Work to be completed: Find the lines of the listing that contain the string "logo", and return them.

Exercise material:
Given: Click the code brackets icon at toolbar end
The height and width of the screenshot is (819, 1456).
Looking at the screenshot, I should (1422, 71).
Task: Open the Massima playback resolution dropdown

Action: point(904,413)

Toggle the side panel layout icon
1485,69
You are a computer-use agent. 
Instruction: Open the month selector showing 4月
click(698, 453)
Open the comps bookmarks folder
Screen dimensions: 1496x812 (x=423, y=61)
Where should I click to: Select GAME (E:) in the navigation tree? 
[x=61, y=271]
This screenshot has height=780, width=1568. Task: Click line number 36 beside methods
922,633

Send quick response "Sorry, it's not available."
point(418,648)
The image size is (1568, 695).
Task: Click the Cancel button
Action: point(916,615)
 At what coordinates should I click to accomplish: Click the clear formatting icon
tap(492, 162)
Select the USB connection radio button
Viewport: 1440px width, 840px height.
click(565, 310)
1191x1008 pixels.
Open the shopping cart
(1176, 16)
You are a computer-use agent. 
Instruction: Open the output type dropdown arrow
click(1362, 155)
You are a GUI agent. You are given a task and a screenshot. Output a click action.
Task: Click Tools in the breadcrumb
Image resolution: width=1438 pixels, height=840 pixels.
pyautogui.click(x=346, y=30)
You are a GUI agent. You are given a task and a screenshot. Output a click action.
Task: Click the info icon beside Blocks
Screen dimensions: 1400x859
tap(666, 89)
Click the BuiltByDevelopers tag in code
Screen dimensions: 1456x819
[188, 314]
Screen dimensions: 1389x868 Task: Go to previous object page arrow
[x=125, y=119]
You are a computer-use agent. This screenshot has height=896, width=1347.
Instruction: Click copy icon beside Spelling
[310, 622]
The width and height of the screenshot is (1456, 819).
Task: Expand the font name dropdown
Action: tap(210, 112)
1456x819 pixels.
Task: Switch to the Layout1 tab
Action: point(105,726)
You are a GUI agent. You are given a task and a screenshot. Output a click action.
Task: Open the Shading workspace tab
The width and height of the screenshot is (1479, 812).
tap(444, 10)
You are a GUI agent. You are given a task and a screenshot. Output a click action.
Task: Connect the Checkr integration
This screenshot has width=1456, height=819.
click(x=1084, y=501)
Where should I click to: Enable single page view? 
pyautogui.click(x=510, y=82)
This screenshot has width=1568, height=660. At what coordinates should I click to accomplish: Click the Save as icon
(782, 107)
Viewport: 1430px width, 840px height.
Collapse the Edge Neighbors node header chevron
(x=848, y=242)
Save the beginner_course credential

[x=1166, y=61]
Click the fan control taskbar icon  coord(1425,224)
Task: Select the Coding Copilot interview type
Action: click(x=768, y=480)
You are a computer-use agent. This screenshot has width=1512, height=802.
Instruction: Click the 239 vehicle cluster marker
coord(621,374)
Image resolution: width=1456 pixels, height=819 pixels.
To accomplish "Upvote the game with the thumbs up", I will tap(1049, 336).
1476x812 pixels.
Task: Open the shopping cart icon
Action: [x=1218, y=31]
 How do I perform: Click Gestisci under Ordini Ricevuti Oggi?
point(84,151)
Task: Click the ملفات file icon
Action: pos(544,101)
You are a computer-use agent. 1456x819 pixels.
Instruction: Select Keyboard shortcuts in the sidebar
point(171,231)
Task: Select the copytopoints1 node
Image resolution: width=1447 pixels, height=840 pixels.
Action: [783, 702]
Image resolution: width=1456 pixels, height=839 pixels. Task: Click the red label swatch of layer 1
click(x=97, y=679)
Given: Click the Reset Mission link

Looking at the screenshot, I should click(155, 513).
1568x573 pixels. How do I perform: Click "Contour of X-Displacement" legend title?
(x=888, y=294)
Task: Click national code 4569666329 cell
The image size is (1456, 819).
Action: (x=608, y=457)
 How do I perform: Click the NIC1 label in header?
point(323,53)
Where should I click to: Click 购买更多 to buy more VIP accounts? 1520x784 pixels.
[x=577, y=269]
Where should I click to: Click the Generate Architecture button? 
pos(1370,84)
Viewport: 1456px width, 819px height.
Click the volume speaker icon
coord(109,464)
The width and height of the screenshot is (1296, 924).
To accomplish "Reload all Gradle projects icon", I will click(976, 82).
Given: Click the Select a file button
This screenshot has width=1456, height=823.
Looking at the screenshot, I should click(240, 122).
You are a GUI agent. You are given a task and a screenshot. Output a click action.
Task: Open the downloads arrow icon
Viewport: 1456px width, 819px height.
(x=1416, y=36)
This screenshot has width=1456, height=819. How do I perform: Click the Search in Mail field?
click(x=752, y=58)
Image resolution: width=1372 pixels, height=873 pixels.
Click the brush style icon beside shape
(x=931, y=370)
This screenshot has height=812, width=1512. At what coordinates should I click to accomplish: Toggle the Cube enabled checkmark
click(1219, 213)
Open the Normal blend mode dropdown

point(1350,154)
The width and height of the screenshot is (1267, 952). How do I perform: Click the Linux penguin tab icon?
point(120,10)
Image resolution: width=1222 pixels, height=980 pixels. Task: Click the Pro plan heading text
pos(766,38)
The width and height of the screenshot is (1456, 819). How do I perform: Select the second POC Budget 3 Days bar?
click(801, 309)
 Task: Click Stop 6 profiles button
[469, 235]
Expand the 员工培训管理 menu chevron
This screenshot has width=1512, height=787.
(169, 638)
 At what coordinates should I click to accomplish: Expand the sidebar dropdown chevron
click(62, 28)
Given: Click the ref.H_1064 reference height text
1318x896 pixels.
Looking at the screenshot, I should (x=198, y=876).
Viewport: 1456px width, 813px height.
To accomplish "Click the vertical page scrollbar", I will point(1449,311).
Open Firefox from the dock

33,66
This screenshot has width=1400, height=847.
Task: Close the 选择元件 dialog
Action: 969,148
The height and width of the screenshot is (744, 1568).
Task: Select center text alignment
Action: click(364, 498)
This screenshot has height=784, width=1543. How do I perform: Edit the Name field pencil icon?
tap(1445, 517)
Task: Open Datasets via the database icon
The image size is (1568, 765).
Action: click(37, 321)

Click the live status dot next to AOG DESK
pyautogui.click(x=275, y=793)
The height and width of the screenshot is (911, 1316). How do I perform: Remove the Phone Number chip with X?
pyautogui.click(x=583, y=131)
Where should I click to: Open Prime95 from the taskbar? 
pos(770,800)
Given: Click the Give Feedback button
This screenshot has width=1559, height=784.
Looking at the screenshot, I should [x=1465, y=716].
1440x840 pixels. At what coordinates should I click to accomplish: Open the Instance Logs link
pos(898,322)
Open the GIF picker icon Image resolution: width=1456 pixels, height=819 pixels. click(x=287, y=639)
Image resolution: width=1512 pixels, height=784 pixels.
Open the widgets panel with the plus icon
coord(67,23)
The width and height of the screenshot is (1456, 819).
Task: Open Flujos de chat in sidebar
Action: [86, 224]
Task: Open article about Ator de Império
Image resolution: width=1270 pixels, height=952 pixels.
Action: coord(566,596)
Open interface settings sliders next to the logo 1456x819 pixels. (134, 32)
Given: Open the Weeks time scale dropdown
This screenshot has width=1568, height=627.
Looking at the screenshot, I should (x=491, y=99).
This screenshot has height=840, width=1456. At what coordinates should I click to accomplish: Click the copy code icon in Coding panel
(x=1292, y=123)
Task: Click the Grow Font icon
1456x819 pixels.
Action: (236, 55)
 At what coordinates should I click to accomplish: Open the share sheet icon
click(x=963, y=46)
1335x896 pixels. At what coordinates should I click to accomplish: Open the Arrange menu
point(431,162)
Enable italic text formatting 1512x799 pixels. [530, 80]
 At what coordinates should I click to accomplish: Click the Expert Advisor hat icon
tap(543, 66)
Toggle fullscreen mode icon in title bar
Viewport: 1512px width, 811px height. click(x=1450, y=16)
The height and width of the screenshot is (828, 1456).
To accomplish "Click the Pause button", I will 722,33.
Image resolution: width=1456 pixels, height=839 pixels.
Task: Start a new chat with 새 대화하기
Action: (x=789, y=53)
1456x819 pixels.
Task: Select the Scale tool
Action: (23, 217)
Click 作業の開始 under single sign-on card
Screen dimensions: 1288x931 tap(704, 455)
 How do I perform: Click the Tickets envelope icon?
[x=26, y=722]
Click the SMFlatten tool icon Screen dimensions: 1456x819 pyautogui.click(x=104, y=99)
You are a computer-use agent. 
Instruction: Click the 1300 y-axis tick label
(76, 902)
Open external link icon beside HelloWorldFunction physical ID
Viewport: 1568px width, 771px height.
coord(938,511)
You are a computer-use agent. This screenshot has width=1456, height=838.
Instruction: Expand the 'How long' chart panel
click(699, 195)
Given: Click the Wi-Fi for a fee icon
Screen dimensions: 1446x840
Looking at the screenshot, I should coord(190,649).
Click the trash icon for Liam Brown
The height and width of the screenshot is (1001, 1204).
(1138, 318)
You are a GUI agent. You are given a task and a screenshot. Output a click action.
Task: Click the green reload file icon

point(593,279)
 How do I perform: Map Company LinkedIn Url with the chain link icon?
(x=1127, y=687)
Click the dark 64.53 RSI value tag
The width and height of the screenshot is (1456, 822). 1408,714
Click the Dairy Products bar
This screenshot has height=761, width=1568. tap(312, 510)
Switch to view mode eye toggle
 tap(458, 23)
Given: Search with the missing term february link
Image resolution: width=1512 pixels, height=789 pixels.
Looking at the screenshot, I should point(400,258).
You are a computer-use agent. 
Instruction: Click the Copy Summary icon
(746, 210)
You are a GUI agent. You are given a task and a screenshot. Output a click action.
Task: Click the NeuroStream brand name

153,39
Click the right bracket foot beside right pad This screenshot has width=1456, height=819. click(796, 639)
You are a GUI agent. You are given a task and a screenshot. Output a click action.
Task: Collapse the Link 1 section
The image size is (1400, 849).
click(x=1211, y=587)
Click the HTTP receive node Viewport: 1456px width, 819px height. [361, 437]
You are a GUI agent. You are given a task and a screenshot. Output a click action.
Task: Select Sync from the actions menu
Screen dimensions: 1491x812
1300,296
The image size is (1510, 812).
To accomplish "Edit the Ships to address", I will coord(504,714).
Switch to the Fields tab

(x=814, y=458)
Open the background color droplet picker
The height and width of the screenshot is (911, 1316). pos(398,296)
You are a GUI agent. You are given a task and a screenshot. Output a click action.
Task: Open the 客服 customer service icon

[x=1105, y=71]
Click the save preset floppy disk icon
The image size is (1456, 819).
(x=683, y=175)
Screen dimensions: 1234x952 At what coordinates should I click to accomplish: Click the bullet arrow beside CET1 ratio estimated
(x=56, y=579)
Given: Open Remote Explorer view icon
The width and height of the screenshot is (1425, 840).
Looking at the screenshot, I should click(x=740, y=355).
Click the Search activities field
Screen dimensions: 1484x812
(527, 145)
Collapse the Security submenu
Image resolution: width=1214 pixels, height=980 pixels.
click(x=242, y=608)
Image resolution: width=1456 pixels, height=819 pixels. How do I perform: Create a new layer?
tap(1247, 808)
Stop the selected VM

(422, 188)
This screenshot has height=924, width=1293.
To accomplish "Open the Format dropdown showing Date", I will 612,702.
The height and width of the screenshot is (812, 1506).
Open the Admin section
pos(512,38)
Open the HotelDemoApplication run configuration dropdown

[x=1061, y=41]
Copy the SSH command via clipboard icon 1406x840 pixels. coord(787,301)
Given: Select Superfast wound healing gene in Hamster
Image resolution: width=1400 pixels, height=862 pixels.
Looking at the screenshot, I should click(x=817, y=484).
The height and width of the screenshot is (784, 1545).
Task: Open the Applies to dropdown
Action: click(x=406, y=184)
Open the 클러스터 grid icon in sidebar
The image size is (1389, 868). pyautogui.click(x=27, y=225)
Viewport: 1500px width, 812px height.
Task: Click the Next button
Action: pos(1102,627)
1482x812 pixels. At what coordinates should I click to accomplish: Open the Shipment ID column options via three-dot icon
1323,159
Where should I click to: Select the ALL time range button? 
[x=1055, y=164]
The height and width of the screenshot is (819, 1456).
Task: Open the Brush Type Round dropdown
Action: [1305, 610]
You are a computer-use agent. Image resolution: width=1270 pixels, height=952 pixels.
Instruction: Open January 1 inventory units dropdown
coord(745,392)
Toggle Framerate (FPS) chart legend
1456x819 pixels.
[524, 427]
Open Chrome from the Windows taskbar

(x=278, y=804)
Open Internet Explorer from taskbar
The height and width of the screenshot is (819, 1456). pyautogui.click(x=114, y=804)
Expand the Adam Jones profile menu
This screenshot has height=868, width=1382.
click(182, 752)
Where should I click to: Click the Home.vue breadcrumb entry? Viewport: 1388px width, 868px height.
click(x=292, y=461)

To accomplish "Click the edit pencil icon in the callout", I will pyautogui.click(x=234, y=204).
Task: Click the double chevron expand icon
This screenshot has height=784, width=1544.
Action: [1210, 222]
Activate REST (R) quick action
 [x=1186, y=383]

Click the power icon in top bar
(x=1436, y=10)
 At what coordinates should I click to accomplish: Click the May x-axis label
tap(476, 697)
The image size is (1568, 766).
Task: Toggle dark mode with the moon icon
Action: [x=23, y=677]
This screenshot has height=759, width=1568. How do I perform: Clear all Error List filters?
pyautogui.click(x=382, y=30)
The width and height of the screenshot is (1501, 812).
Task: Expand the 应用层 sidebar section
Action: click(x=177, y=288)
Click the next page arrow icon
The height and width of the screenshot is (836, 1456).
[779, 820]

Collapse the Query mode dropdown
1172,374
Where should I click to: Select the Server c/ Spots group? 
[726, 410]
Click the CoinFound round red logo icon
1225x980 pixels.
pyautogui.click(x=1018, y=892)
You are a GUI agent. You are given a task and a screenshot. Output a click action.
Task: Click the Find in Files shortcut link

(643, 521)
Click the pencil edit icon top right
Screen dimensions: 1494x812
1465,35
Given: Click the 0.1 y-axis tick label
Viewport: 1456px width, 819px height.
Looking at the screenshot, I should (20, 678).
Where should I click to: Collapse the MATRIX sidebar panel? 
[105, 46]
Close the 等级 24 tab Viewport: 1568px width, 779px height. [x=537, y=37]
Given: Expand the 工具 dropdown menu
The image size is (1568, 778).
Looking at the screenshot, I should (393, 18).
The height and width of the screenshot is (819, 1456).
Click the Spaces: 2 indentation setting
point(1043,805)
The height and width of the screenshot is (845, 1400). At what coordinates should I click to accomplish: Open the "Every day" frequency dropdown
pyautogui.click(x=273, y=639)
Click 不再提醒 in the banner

Solution to this problem:
Open interface settings sliders next to the logo 1456x819 pixels. (134, 32)
Click the CoinFound round red logo icon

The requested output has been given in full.